The UK government has gone ahead with plans to implement new rules on age discrimination. From October the 1st 2012, it will be illegal for providers of goods and services to discriminate against people on the grounds of age. This will also cover public authorities such as the NHS and the local authorities.
From then on it will only be legal to give differential treatment in two situations. First where there is an “objective justification”. This might be where screening for Prostate Cancer was offered to men over 50 because they were more likely to get that disease. In other words, there has to be a good reason that is obvious to anyone who looks at this matter.
Second is where there is a “statutory exemption” created by previous law. For example, in England the law says that people over 60 should get free prescriptions. This is allowed to stay in the future.
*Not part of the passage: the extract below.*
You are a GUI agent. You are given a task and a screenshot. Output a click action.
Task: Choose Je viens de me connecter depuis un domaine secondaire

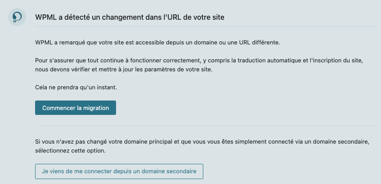[x=119, y=171]
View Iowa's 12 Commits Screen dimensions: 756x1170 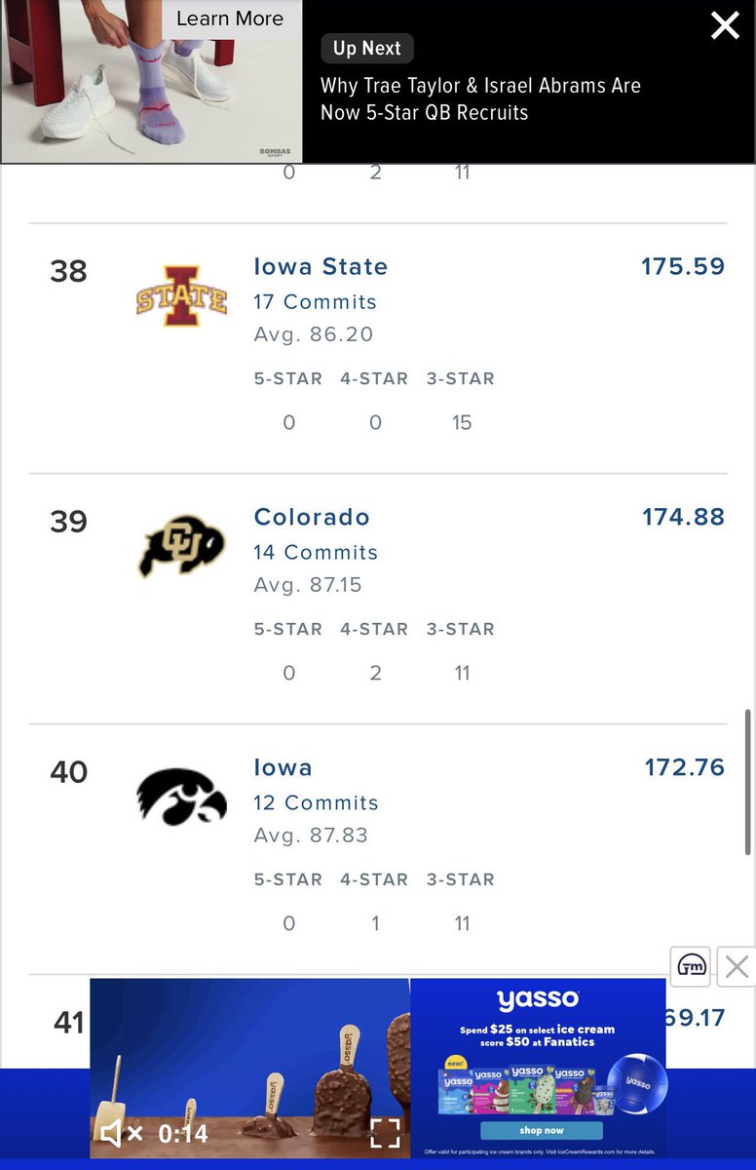[316, 803]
These new rules are important for people with learning disabilities in two areas.
First some local authorities have been saying that when people with learning disabilities are over 60 they should go into care homes for older people. This will no longer be allowed. There is no objective justification for this.
Secondly in local authority charging policies for non-residential care there is no legislative underpinning for differential charging between those over and under 60. Currently those over 60 get much more generous personal income disregards. This is a purely local decision based on voluntary guidance from COSLA which local councils are under no obligation to follow.
As a result, it is likely that current charging regimes will have to change dramatically and it may lead to people with learning disabilities getting to keep more of their money before they start paying charges.